If, though, you end up with 5m working age and 5m retirees, then its a 1:1 ratio. Either retirees have to receive dramatically less support, or each individual working age person has to do more to support them.

Actual numbers aside, that's the core issue - not that the population is declining but what it looks like demographically, and what that means for people's economic security.

And we're not talking about a "one off" shift, birth rates are continuing to fall but life expectancy is not seeing such a dramatic change, meaning the demographic shift has become (and is expected to continue to get) worse with each passing generation.

If there are solutions available, nobody seems willing to think about them, so towards the tipping point for societal collapse we go...

Well one solution is that increasingly sophisticated automation technology and AI have the capacity to mean people - individually and collectively - can maintain a given standard of living with less raw human labour input than they used to.

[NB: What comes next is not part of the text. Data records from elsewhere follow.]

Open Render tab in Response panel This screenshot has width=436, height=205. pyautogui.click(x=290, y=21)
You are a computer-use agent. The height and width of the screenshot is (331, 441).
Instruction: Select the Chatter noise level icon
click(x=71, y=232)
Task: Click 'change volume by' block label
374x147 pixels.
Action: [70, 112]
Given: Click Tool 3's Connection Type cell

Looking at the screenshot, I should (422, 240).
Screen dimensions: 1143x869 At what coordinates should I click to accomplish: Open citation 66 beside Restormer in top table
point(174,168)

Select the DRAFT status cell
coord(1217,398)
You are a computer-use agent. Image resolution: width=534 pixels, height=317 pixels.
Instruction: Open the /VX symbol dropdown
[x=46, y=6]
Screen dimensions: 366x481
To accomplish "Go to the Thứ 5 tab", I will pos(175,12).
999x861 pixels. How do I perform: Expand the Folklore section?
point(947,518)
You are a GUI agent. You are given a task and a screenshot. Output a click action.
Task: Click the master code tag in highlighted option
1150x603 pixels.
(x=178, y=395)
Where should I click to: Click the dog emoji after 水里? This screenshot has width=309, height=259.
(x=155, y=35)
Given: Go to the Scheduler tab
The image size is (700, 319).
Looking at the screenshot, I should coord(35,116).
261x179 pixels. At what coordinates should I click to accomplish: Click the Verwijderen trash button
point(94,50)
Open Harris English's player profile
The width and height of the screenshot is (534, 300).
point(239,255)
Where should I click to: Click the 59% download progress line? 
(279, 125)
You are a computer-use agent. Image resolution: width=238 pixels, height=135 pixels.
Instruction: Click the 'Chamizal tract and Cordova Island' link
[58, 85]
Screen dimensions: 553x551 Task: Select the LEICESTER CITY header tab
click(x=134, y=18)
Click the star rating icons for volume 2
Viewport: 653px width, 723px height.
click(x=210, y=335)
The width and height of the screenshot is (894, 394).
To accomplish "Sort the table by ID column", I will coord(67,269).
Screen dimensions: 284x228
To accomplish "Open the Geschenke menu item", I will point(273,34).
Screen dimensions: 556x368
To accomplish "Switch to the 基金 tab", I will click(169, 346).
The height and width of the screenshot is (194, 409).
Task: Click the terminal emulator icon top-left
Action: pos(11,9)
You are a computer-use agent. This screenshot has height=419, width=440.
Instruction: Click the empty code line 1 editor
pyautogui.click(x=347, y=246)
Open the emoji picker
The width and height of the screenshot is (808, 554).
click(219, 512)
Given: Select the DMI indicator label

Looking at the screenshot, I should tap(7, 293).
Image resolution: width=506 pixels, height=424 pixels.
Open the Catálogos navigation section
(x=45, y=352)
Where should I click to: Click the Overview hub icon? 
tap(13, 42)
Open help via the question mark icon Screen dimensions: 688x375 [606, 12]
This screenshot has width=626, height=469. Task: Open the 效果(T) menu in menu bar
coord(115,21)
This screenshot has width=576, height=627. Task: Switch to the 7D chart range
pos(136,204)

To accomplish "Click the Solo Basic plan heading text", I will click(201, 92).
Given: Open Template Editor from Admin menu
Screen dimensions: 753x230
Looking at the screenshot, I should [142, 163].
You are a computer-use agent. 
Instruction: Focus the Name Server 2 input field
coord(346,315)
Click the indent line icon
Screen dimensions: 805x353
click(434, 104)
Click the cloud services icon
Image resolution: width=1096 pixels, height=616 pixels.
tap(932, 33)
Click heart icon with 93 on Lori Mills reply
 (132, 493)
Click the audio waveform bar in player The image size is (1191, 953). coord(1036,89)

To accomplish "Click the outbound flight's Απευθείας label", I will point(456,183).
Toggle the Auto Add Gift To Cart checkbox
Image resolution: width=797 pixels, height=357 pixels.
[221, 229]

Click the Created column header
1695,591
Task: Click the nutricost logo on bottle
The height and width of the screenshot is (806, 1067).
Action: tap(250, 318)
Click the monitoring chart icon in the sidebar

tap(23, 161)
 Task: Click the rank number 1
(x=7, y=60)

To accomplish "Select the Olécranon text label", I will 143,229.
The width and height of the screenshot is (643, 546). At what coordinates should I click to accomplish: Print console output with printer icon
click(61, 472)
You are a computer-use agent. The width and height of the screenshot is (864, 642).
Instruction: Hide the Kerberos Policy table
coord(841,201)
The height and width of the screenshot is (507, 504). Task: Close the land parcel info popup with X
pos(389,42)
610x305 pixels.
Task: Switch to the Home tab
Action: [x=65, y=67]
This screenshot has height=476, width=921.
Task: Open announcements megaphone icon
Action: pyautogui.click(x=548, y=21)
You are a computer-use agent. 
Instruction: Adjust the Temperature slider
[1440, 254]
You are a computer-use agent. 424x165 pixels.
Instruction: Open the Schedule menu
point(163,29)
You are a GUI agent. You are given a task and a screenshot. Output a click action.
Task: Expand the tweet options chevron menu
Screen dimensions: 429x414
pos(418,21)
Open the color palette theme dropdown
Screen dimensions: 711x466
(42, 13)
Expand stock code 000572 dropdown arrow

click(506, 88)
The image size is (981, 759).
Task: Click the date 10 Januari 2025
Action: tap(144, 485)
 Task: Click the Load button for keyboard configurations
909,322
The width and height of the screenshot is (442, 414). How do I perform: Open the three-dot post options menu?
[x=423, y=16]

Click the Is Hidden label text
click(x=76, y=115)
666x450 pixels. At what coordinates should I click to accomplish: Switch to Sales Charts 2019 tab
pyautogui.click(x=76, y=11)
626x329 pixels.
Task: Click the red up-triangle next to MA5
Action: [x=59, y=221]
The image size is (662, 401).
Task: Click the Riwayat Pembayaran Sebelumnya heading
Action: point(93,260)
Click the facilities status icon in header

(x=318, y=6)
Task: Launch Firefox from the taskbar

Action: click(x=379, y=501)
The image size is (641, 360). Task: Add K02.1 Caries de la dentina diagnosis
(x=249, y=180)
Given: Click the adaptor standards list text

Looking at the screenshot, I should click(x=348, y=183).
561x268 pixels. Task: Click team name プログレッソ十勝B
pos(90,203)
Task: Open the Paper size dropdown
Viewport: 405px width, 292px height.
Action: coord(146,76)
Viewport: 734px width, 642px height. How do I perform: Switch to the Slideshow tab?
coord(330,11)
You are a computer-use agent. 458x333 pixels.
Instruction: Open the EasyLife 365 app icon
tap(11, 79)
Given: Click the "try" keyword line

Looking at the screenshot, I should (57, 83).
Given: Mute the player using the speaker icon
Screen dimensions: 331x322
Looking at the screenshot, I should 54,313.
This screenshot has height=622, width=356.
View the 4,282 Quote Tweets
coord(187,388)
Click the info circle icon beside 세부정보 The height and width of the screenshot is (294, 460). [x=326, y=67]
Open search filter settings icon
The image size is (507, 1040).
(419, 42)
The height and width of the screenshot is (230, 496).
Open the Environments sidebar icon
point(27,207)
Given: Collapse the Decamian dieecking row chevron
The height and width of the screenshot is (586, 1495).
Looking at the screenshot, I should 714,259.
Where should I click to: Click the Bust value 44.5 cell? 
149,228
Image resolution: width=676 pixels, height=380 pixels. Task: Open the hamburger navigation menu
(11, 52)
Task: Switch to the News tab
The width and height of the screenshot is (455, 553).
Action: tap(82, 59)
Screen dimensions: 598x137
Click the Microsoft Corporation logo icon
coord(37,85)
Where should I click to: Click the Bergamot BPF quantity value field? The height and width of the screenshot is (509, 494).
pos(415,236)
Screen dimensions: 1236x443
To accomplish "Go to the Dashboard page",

We're only failing to see that as a solution because of the limitations of our political thinking. We live in neoliberal capitalist societies where it's just assumed that the benefits of technological advancement automatically accrue to those who own it. So they're reflected in higher asset values among the rich, increasing inequality and a growing sense of panic among the not-rich (as on this thread) about they're going to be supported by fewer workers when "there doesn't appear to be any solution".

There's no law of physics that says it takes a 40 hour working week for 45 years of your life to have a home, enough to eat, a decent standard of living and enough left over to pay taxes to support those who can't work. Society just happens to be organised that way, and part of that organisation is the tribute that flows upwards to the 1% via unearned profit and capital appreciation of all kinds. Most people didn't think about that too much when the outlook for the other 99% was decent enough (and before the difference started snowballing). Now we choose to start thinking about it, or not.